Host system seems unaffected
Musl chroot is running an emerge of GCC with 32 jobs, not failing yet after 40m

[edit]: spoke too soon, it took much longer for it to happen, but it happened again:

[ 4504.376866] PANIC: zfs: accessing past end of object 613/a4f9c (size=17920 access=17837+1025) [ 4504.376876] Showing stack for process 9206 [ 4504.376884] CPU: 3 PID: 9206 Comm: cc1plus Tainted: P O 5.5.10-gentoo-x86_64 #1 [ 4504.376889] Hardware name: Gigabyte Technology Co., Ltd.

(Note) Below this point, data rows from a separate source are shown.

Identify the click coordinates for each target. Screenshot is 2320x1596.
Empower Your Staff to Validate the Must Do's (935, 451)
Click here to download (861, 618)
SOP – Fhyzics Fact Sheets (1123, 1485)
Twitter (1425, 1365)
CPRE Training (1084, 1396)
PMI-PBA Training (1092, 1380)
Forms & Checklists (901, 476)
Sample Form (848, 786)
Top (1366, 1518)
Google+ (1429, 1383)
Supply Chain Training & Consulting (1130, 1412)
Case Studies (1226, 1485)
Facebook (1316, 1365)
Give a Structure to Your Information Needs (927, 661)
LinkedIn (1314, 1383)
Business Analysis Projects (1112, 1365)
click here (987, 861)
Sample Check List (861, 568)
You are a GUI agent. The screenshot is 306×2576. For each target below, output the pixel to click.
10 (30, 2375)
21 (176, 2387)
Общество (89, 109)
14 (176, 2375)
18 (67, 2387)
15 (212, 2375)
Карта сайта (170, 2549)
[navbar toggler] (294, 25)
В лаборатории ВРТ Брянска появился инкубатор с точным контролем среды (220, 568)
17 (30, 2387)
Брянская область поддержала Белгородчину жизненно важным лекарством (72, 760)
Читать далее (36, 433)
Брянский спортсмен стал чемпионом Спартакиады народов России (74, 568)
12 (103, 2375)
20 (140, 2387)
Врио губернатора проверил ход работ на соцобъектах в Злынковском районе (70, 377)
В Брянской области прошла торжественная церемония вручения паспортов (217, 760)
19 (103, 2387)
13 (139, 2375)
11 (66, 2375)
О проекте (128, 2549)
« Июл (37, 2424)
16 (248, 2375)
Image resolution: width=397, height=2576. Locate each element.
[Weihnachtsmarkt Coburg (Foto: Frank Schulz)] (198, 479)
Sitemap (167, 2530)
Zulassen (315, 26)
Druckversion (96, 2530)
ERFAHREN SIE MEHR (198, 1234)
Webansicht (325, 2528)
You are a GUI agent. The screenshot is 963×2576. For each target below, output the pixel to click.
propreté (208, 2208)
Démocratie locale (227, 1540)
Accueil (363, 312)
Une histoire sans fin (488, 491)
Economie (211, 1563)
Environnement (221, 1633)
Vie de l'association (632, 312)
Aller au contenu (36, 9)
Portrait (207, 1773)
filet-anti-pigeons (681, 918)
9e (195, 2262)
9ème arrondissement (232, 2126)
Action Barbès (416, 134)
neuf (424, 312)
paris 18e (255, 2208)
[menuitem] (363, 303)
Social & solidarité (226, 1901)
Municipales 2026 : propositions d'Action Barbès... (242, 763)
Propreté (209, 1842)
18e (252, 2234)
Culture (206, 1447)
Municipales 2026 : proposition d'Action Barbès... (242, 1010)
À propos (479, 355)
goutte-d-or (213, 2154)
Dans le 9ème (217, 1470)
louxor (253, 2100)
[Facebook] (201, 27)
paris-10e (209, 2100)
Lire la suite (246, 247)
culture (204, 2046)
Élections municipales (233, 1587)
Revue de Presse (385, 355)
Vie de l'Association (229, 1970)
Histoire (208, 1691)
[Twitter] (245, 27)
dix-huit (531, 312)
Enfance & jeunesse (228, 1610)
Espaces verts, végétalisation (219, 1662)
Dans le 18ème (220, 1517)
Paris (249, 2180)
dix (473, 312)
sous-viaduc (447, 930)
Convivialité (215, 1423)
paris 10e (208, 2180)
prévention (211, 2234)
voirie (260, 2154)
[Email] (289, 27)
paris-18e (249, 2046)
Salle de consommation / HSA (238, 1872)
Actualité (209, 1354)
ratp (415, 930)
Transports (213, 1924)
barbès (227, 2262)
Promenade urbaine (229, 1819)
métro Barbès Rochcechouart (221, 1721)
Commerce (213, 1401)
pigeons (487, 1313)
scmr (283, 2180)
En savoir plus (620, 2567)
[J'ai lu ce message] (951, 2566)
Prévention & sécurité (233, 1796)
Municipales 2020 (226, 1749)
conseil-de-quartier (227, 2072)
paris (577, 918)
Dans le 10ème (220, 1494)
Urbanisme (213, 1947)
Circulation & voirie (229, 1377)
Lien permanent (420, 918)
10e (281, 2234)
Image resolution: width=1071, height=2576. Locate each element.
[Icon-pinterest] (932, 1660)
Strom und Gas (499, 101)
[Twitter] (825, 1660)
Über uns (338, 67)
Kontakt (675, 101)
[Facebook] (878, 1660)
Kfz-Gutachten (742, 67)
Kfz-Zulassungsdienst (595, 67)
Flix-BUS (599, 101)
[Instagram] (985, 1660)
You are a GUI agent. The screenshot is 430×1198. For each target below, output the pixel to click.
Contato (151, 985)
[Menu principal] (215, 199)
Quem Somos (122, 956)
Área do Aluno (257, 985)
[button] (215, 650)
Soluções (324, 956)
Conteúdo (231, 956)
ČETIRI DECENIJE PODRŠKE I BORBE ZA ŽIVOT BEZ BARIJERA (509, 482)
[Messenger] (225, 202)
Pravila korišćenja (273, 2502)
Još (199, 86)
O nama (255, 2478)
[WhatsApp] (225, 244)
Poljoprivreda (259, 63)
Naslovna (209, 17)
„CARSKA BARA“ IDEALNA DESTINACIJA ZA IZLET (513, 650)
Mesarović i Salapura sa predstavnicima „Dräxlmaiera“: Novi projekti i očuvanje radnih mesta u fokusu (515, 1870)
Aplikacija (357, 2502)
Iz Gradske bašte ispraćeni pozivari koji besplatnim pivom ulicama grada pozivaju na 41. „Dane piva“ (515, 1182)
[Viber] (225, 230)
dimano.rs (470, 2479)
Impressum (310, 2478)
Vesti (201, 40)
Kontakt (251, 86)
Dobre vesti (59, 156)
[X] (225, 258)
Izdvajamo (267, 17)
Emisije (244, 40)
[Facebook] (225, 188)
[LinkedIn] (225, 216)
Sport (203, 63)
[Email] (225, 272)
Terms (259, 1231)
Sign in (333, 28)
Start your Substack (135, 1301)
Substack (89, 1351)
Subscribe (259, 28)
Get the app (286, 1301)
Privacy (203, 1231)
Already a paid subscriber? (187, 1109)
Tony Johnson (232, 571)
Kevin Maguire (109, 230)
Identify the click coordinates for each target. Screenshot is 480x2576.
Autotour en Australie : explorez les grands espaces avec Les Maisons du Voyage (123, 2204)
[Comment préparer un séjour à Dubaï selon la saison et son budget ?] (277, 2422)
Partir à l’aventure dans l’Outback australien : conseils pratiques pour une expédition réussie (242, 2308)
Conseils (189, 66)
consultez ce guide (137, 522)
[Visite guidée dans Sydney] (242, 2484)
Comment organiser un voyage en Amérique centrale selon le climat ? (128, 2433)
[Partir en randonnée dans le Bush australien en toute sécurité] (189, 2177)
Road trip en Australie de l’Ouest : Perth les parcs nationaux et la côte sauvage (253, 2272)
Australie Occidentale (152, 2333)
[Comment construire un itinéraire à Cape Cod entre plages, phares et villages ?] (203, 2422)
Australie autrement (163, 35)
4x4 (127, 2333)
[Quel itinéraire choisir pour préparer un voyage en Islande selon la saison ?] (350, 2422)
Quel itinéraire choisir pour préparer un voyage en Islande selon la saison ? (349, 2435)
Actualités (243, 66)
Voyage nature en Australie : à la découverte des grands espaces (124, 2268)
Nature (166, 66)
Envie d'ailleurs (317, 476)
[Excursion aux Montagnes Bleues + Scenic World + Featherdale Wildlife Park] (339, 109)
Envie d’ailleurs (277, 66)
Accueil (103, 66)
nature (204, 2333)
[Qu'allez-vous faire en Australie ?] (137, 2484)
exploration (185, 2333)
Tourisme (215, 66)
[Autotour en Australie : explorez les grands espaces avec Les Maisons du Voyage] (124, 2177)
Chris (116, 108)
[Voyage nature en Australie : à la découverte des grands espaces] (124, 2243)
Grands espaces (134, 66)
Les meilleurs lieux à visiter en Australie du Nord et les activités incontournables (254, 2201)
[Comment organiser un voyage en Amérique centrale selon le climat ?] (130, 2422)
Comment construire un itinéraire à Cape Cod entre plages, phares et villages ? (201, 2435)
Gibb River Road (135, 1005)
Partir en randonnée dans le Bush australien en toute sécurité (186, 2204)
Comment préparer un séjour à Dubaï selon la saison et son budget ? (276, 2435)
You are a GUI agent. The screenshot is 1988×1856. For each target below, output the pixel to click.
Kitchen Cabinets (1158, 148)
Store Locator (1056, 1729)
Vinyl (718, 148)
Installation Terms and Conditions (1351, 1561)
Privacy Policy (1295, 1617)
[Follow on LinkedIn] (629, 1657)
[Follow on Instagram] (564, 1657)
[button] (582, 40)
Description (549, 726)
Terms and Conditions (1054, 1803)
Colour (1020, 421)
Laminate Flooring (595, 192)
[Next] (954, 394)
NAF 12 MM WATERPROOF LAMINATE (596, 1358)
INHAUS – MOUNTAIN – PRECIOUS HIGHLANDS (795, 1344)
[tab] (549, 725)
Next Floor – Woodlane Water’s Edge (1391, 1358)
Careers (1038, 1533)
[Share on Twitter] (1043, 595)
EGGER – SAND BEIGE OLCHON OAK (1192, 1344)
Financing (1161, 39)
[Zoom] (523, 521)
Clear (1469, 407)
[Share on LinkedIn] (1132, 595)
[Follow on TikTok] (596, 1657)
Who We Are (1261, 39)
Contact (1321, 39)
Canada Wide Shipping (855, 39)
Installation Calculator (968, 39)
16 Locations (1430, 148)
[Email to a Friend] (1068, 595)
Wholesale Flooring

X570 AORUS PRO/X570 AORUS PRO, BIOS F12e 03/06/2020 [ 4504.376895] Call Trace: [ 4504.376907] dump_stack+0x71/0x98 [ 4504.376919] spl_panic+0x176/0x21e [spl] [ 4504.376957] zfs_panic_recover+0x79/0xa0 [zfs] [ 4504.376981] dmu_buf_rele_array+0x45b/0x4d0 [zfs] [ 4504.376999] ? dsl_dir_tempreserve_space+0x222/0x4e0 [zfs] [ 4504.377017] dmu_write_uio_dnode+0x66/0x150 [zfs] [ 4504.377036] dmu_write_uio_dbuf+0x4a/0x70 [zfs] [ 4504.377055] zfs_write+0x9b6/0xe70 [zfs] [ 4504.377101] zle_decompress+0x1365/0x13c0 [zfs] [ 4504.377124] zpl_putpage+0x1a3/0x1130 [zfs] [ 4504.377139] do_iter_readv_writev+0x19e/0x250 [ 4504.377153] do_iter_write+0x80/0x190 [ 4504.377161] vfs_writev+0xf7/0x140 [ 4504.377178] ? __fget_light+0x6c/0xa0 [ 4504.377187] do_writev+0x78/0x120 [ 4504.377198] do_syscall_64+0xd2/0x480 [ 4504.377207] entry_SYSCALL_64_after_hwframe+0x49/0xbe [ 4504.377215] RIP: 0033:0x7fa2f5b9fceb [ 4504.377222] Code: 41 ff cc 48 29 d0 49 83 c6 10 49 8b 56 08 49 63 ec 49 01 06 48 29 c2 49 89 56 08 4c 89 e8 4c 89 f6 48 89 ea 48 63 7b 78 0f 05 <48> 89 c7 e8 5d be fb ff 49 39 c7 75 b8 48 8b 43 58 48 8b 4b 60 48 [ 4504.377228] RSP: 002b:00007fff9aaaa810 EFLAGS: 00000212 ORIG_RAX: 0000000000000014 [ 4504.377236] RAX: ffffffffffffffda RBX: 0000000005ab89c0 RCX: 00007fa2f5b9fceb [ 4504.377241] RDX: 0000000000000002 RSI: 00007fff9aaaa820 RDI: 0000000000000001 [ 4504.377246] RBP: 0000000000000002 R08: 00000000056d6cc0 R09: 0000000000000000 [ 4504.377251] R10: 0000000000000070 R11: 0000000000000212 R12: 0000000000000002 [ 4504.377256] R13: 0000000000000014 R14: 00007fff9aaaa820 R15: 0000000000000401

fsvm88 commented 4 years ago

Did some more analysis and test patching, 2nd final patch (to be used with the first one above): https://pastebin.com/L1VStMDx

There were two errors fixed by the 2nd patch in the zfs_write while(n > 0) loop.

n > max_blksz: we countinue to the next loop without updating n (uio_prefaultpages does not fail), and then possibly attempt to write garbage in the last iteration (saw GCC compiling break after comment above due to garbage in one of the object files)
n < max_blksz: we try to uio_prefaultpages with n bigger than the last byte of data, most likely EFAULTing due to the access_ok() check in uio_prefaultpages, and thus breaking the loop early

I have left GCC compiling run in a loop overnight: 11 successful merges (and counting) with no sign of breakage.